→ Written exercise 1: In the passage on theater reviewers, rewrite the section from "But that phrase" to "for our predecessors.", replacing "principal reviewer" with "chief critic".
→ Written exercise 2: According to the passage on theater reviewers, which critics had reviews in the very first issue of Theatre Record in 1981?
→ Written exercise 3: Continue the passage on theater reviewers from its final sentence.

→ Document excerpt:
She both does and doesn’t have a point.  Where she doesn’t is in implying that the problem is generational.  Look at the coverage of Mercury Fur in this issue, and you’ll see that among its defenders are the mature voices of Carole Woddis, John Peter, Paul Taylor and (though he won’t thank me for such a categorisation) Alastair Macaulay; some of those least persuaded, such as Kate Bassett, Matthew Sweet, Brian Logan and (at the upper limit age-wise) myself, are from the same generation as Sawyer.  Nor could it be argued that we relative youngsters picked up our fogey manuals on the way in... well, the other three of us may lapse occasionally, but only occasionally, and Brian is surely free from all taint on that score.

Ramifications

But that phrase “relative youngsters” alludes to what will shortly be a serious problem, if it isn’t already.  We, the bunch of us in our mid-thirties through to early forties, have been plugging away for years, and with the exception of Kate, any of us has yet to land a spot as principal reviewer.  The number-ones, meanwhile, have been around now for a fair old time.  In his recent public lecture on the history of Theatre Record, my esteemed colleague and predecessor Ian Herbert pointed out that our very first issue in 1981 contained reviews by Michael Billington, Michael Coveney, Nicholas de Jongh, Sheridan Morley and Benedict Nightingale.  While Michael B. is the only one still writing for the same publication, the point stands: room is simply not being made for the next generation to come through, in a way that did happen more often for our predecessors.

→ Stored data:
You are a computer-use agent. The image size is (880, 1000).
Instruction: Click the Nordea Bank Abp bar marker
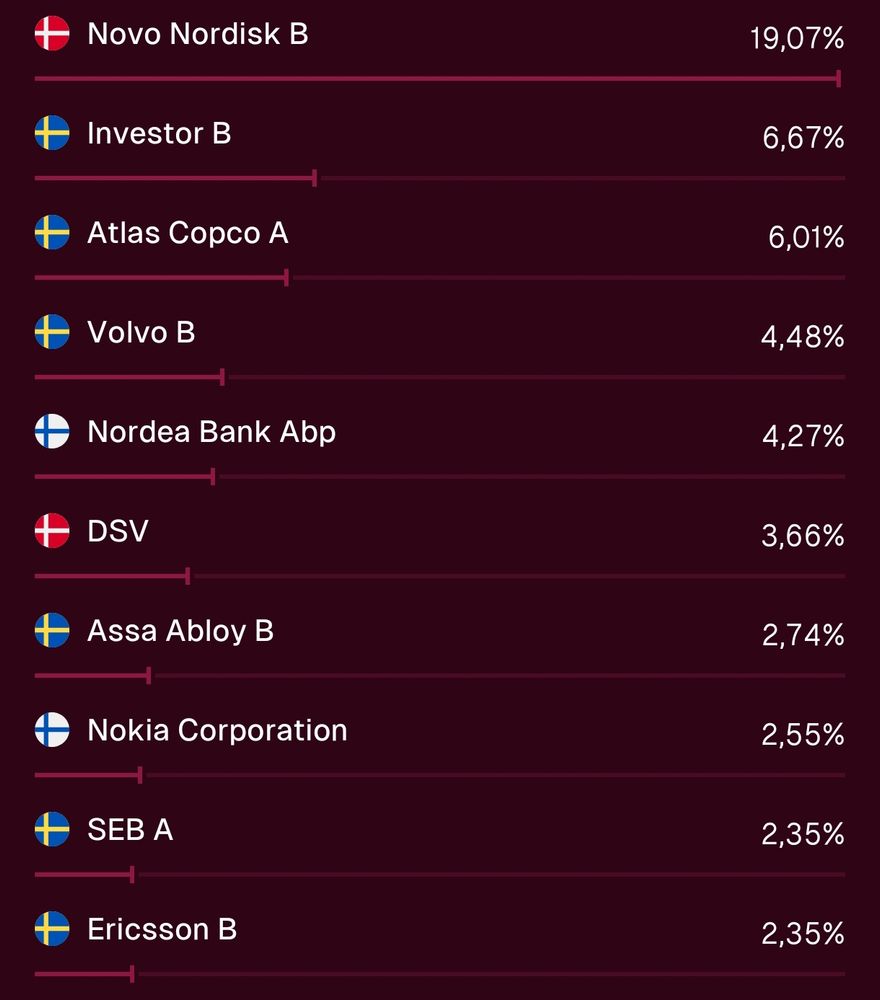pyautogui.click(x=213, y=476)
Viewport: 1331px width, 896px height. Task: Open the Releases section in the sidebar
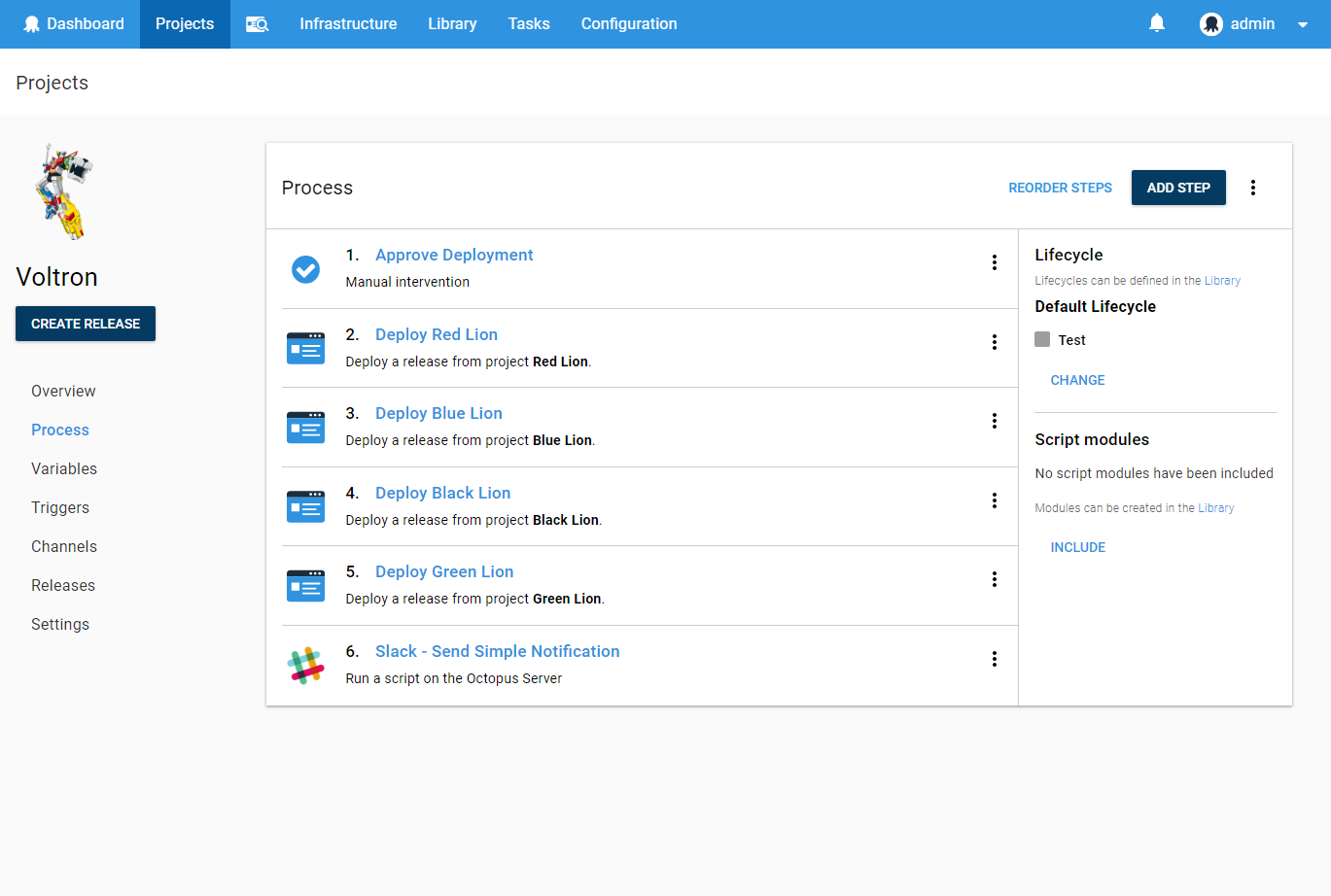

→ Task response 1:
But that phrase “relative youngsters” alludes to what will shortly be a serious problem, if it isn’t already.  We, the bunch of us in our mid-thirties through to early forties, have been plugging away for years, and with the exception of Kate, any of us has yet to land a spot as chief critic.  The number-ones, meanwhile, have been around now for a fair old time.  In his recent public lecture on the history of Theatre Record, my esteemed colleague and predecessor Ian Herbert pointed out that our very first issue in 1981 contained reviews by Michael Billington, Michael Coveney, Nicholas de Jongh, Sheridan Morley and Benedict Nightingale.  While Michael B. is the only one still writing for the same publication, the point stands: room is simply not being made for the next generation to come through, in a way that did happen more often for our predecessors.

→ Task response 2: Michael Billington, Michael Coveney, Nicholas de Jongh, Sheridan Morley and Benedict Nightingale.

→ Task response 3:
Don’t misinterpret this as advocating mass enforced retirements.  It’s hardly blameworthy, after all, that these people have written so cogently for so long.  I’m just saying that it has, ahem, deleterious ramifications.  And it’s now having a knock-on effect in that, as we the early-middle-aged await our turn, there are hardly any junior-level openings for those who are younger than us.  How many others like Kieron Quirke are getting significant exposure?  Precious few.  There’s a risk that my generation will come to look like Prince Charles, too old and generally too shop-soiled to be seen as palatable successors to our respective thrones when they become available... with the added complication that, in our cases, there are no Prince Williams around for the argument that the crown should skip a generation.  In ten to twenty years, there could be a profound crisis in criticism.

Short-termism

Not that that’s likely to matter a jot to the editors.  Appointments to major theatre review seats in the past year or so have included an eclipsed politico, a parliamentary sketch writer and an Oxford chum of the editor.  What these three have in common is not a keen theatrical insight, but that they are names to entice their respective organs’ readership.  Even the appointment of Sheridan Morley to the Daily Express seems to have been not so much due to his experience and acuity (not to belittle those in any way), but to his simply being Sheridan Morley; I think the way that paper has pratted about with his daily and weekly coverage over the past year bears grim testimony to this view.  This kind of short-termism is simply bringing about a situation in which, in years to come, newspaper theatre reviewing’s life support system can be switched off with equanimity.  And editors will think that they’re only being realistic, or even merciful, not acknowledging that it’s their negligent treatment that brought about the decline in the first place.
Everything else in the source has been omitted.